This is the Archived version of the documentation. The free trial period ended on Sept. 30, 2021.

See the GA version documentation for details about installing Cloud Run for Anthos as an Anthos fleet component with Anthos Service Mesh.

Available versions

Latest
Archive

Using your own TLS certificates

This page describes how to set up Cloud Run for Anthos to use your own SSL/TLS certificate, for those cases where you don't want to use the managed TLS certificates feature.

Istio Ingress Gateway can support the TLS protocol provided from your certificate after you store your certificate into a Kubernetes Secret and specify it in the Istio Ingress Gateway spec.

Before you begin

These instructions assume that you already have your own TLS certificates.

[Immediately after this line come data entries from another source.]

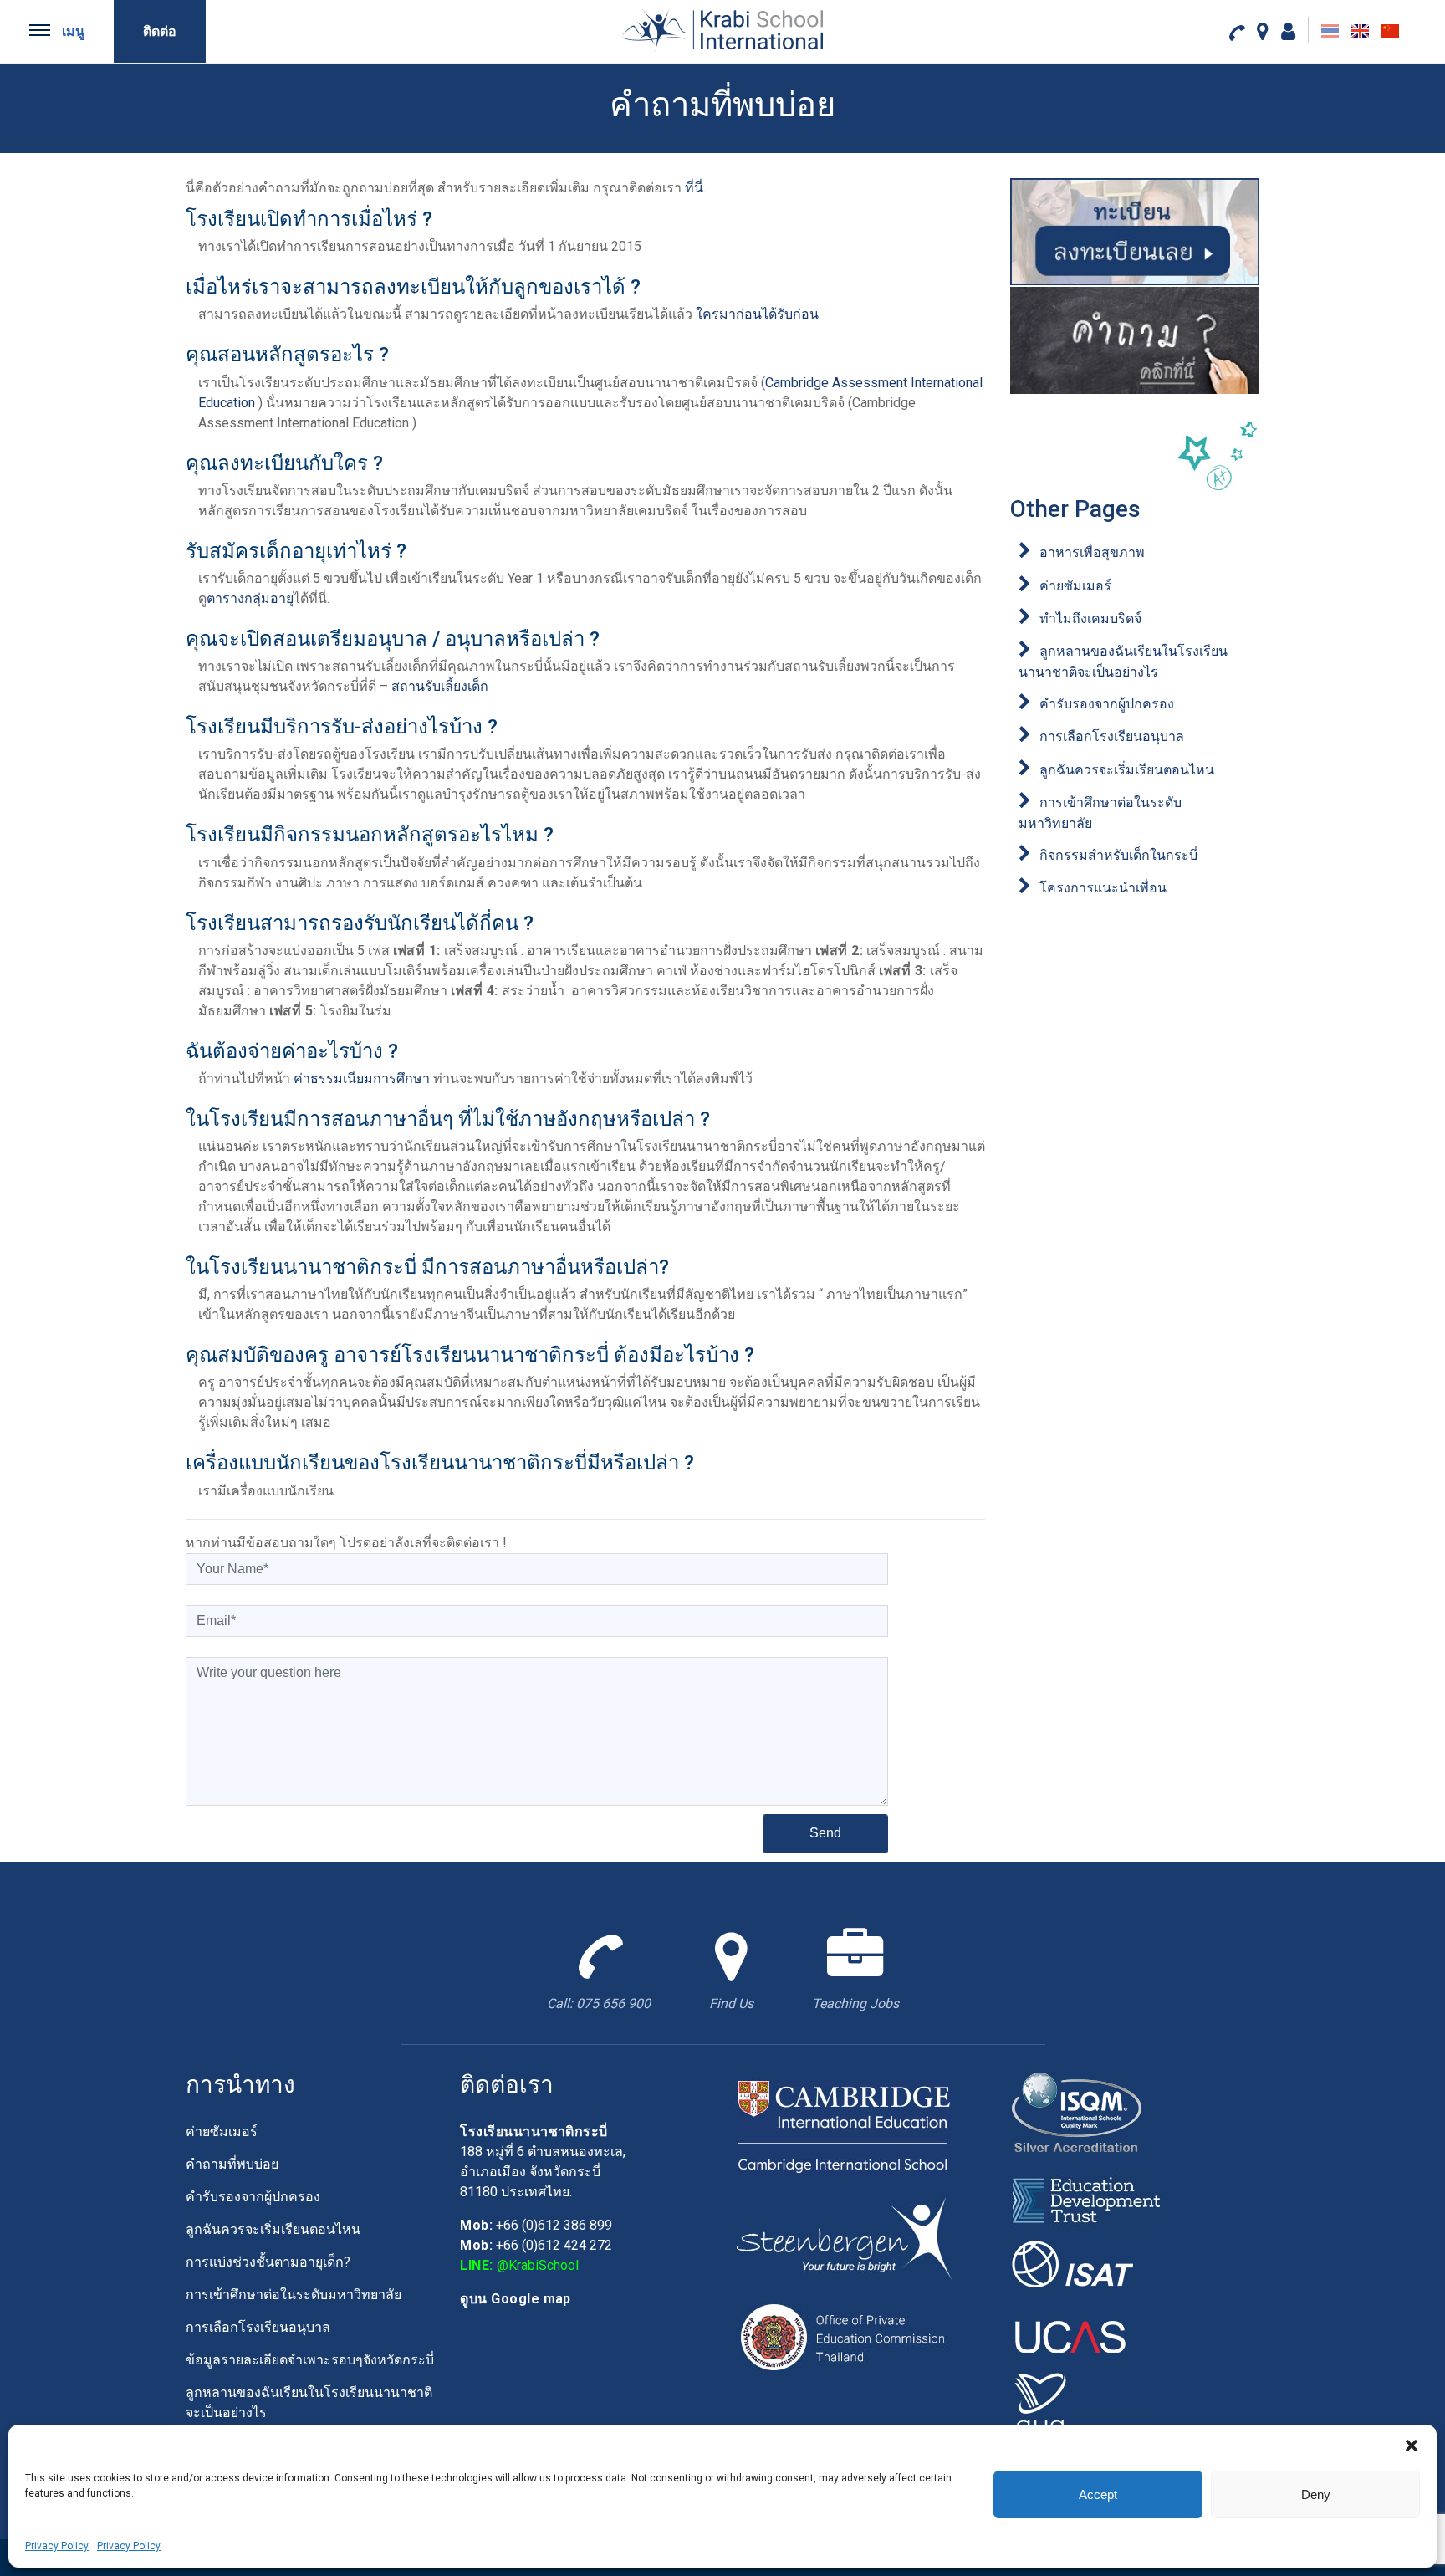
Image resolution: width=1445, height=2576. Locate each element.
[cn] (1390, 31)
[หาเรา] (1263, 31)
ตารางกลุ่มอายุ (250, 598)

Storing TLS certificate/private key into a Kubernetes Secret

To store the certificates into a Secret:

Copy the certificates into your current directory.
Use the following command to create a Secret that stores the certificates, where privkey.pem contains your certificate private key and fullchain.pem contains the public certificate:
```
kubectl create --namespace gke-system secret tls SECRET_NAME \
  --key privkey.pem \
  --cert fullchain.pem
```

Specifying your TLS certificate to Istio Ingress Gateway

Modify the Istio Ingress Gateway spec to use the Kubernetes Secret containing your TLS certificate:

Open the shared gateway spec for editing:

kubectl edit gateway gke-system-gateway --namespace knative-serving

Specify your TLS certificate using the secret you created earlier, by adding the following section to your gateway spec:

- hosts:
  - "*"
  port:
    name: https
    number: 443
    protocol: HTTPS
  tls:
    mode: SIMPLE
    credentialName: SECRET_NAME

Your gateway spec should look like the following:

apiVersion: networking.istio.io/v1alpha3
kind: Gateway
metadata:
# ... skipped ...
spec:
  selector:
    istio: ingressgateway
  servers:
    - hosts:
      - "*"
      port:
        name: http
        number: 80
        protocol: HTTP
    - hosts:
      - "*"
      port:
        name: https
        number: 443
        protocol: HTTPS
      tls:
        mode: SIMPLE
        credentialName: SECRET_NAME

If you're adding multiple TLS certificates for two different services in different namespaces, your gateway spec could look like:

apiVersion: networking.istio.io/v1alpha3
kind: Gateway
metadata:
# ... skipped ...
spec:
  selector:
    istio: ingressgateway
  servers:
  - hosts:
    - "*"
    port:
      name: http
      number: 80
      protocol: HTTP
  - port:
      number: 443
      name: https-SERVICE1_NAME
      protocol: HTTPS
    tls:
      mode: SIMPLE
      credentialName: SECRET1_NAME
    hosts:
    - SERVICE1_NAME.NAMESPACE1.example.com
  - port:
      number: 443
      name: https-SERVICE2_NAME
      protocol: HTTPS
    tls:
      mode: SIMPLE
      credentialName: SECRET2_NAME
    hosts:
    - SERVICE2_NAME.NAMESPACE2.example.com

Save your changes.

After this change, you can use the HTTPS protocol to access your deployed services.